Stored data:
§ §

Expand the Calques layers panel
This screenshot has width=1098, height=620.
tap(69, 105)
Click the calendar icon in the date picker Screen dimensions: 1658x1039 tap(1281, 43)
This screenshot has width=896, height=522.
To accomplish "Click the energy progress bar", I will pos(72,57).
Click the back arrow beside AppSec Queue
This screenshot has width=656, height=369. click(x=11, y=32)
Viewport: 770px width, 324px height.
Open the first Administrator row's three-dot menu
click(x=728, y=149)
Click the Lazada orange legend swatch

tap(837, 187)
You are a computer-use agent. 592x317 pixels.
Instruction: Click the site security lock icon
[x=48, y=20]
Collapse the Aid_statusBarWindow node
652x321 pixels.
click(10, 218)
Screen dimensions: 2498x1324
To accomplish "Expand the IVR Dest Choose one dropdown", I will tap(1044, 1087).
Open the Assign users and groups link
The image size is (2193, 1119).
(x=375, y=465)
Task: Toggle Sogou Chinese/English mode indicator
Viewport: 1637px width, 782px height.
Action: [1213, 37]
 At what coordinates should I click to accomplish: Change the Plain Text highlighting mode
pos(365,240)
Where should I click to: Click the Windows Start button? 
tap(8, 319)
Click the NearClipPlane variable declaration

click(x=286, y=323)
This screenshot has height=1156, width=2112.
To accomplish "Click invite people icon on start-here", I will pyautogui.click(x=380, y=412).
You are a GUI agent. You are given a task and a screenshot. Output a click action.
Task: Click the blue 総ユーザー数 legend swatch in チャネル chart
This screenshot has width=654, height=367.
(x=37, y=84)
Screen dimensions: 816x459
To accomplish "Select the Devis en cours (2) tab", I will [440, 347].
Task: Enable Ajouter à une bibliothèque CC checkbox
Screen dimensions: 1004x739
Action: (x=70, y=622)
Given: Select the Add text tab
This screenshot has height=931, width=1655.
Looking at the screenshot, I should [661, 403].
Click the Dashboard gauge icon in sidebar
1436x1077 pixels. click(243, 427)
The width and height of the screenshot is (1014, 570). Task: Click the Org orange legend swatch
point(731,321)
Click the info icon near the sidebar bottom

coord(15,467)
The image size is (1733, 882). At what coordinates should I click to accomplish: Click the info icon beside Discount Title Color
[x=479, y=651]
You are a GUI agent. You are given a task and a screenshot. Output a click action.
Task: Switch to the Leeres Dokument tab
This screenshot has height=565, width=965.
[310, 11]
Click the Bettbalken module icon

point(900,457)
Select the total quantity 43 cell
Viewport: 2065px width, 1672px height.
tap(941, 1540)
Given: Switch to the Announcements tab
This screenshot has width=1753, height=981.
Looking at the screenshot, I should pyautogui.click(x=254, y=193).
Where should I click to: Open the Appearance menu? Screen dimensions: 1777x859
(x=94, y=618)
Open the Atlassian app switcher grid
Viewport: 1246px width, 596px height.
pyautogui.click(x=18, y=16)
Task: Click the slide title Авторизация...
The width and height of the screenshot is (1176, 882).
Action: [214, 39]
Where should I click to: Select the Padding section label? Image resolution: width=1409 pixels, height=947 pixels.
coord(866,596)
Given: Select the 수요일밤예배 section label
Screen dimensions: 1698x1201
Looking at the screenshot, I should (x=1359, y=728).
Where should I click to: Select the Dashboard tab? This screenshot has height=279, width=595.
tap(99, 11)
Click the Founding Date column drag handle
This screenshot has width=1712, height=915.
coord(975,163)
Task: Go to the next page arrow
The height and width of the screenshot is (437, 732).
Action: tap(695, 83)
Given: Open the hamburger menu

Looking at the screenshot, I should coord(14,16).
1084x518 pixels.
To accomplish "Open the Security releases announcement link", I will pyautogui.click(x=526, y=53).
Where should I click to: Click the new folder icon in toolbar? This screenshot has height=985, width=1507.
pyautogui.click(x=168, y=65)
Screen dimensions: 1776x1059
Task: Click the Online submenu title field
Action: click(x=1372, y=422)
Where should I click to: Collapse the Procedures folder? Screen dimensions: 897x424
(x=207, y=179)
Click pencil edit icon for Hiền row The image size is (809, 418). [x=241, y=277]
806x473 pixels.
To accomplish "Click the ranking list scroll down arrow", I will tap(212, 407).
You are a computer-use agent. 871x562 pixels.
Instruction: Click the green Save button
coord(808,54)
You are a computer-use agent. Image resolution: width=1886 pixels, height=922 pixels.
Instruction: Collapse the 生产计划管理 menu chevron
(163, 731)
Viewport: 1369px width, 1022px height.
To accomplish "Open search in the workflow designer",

§ §

REQUIRED WORK:
Each record above should be repeated exactly.

SOLVED PROBLEM:
Expand the Calques layers panel
This screenshot has width=1098, height=620.
tap(69, 105)
Click the calendar icon in the date picker Screen dimensions: 1658x1039 tap(1281, 43)
This screenshot has width=896, height=522.
To accomplish "Click the energy progress bar", I will pos(72,57).
Click the back arrow beside AppSec Queue
This screenshot has width=656, height=369. click(x=11, y=32)
Viewport: 770px width, 324px height.
Open the first Administrator row's three-dot menu
click(x=728, y=149)
Click the Lazada orange legend swatch

tap(837, 187)
You are a computer-use agent. 592x317 pixels.
Instruction: Click the site security lock icon
[x=48, y=20]
Collapse the Aid_statusBarWindow node
652x321 pixels.
click(10, 218)
Screen dimensions: 2498x1324
To accomplish "Expand the IVR Dest Choose one dropdown", I will tap(1044, 1087).
Open the Assign users and groups link
The image size is (2193, 1119).
(x=375, y=465)
Task: Toggle Sogou Chinese/English mode indicator
Viewport: 1637px width, 782px height.
Action: [1213, 37]
 At what coordinates should I click to accomplish: Change the Plain Text highlighting mode
pos(365,240)
Where should I click to: Click the Windows Start button? 
tap(8, 319)
Click the NearClipPlane variable declaration

click(x=286, y=323)
This screenshot has height=1156, width=2112.
To accomplish "Click invite people icon on start-here", I will pyautogui.click(x=380, y=412).
You are a GUI agent. You are given a task and a screenshot. Output a click action.
Task: Click the blue 総ユーザー数 legend swatch in チャネル chart
This screenshot has width=654, height=367.
(x=37, y=84)
Screen dimensions: 816x459
To accomplish "Select the Devis en cours (2) tab", I will [440, 347].
Task: Enable Ajouter à une bibliothèque CC checkbox
Screen dimensions: 1004x739
Action: (x=70, y=622)
Given: Select the Add text tab
This screenshot has height=931, width=1655.
Looking at the screenshot, I should [661, 403].
Click the Dashboard gauge icon in sidebar
1436x1077 pixels. click(243, 427)
The width and height of the screenshot is (1014, 570). Task: Click the Org orange legend swatch
point(731,321)
Click the info icon near the sidebar bottom

coord(15,467)
The image size is (1733, 882). At what coordinates should I click to accomplish: Click the info icon beside Discount Title Color
[x=479, y=651]
You are a GUI agent. You are given a task and a screenshot. Output a click action.
Task: Switch to the Leeres Dokument tab
This screenshot has height=565, width=965.
[310, 11]
Click the Bettbalken module icon

point(900,457)
Select the total quantity 43 cell
Viewport: 2065px width, 1672px height.
tap(941, 1540)
Given: Switch to the Announcements tab
This screenshot has width=1753, height=981.
Looking at the screenshot, I should pyautogui.click(x=254, y=193).
Where should I click to: Open the Appearance menu? Screen dimensions: 1777x859
(x=94, y=618)
Open the Atlassian app switcher grid
Viewport: 1246px width, 596px height.
pyautogui.click(x=18, y=16)
Task: Click the slide title Авторизация...
The width and height of the screenshot is (1176, 882).
Action: [214, 39]
Where should I click to: Select the Padding section label? Image resolution: width=1409 pixels, height=947 pixels.
coord(866,596)
Given: Select the 수요일밤예배 section label
Screen dimensions: 1698x1201
Looking at the screenshot, I should (x=1359, y=728).
Where should I click to: Select the Dashboard tab? This screenshot has height=279, width=595.
tap(99, 11)
Click the Founding Date column drag handle
This screenshot has width=1712, height=915.
coord(975,163)
Task: Go to the next page arrow
The height and width of the screenshot is (437, 732).
Action: tap(695, 83)
Given: Open the hamburger menu

Looking at the screenshot, I should coord(14,16).
1084x518 pixels.
To accomplish "Open the Security releases announcement link", I will pyautogui.click(x=526, y=53).
Where should I click to: Click the new folder icon in toolbar? This screenshot has height=985, width=1507.
pyautogui.click(x=168, y=65)
Screen dimensions: 1776x1059
Task: Click the Online submenu title field
Action: click(x=1372, y=422)
Where should I click to: Collapse the Procedures folder? Screen dimensions: 897x424
(x=207, y=179)
Click pencil edit icon for Hiền row The image size is (809, 418). [x=241, y=277]
806x473 pixels.
To accomplish "Click the ranking list scroll down arrow", I will tap(212, 407).
You are a computer-use agent. 871x562 pixels.
Instruction: Click the green Save button
coord(808,54)
You are a computer-use agent. Image resolution: width=1886 pixels, height=922 pixels.
Instruction: Collapse the 生产计划管理 menu chevron
(163, 731)
Viewport: 1369px width, 1022px height.
To accomplish "Open search in the workflow designer",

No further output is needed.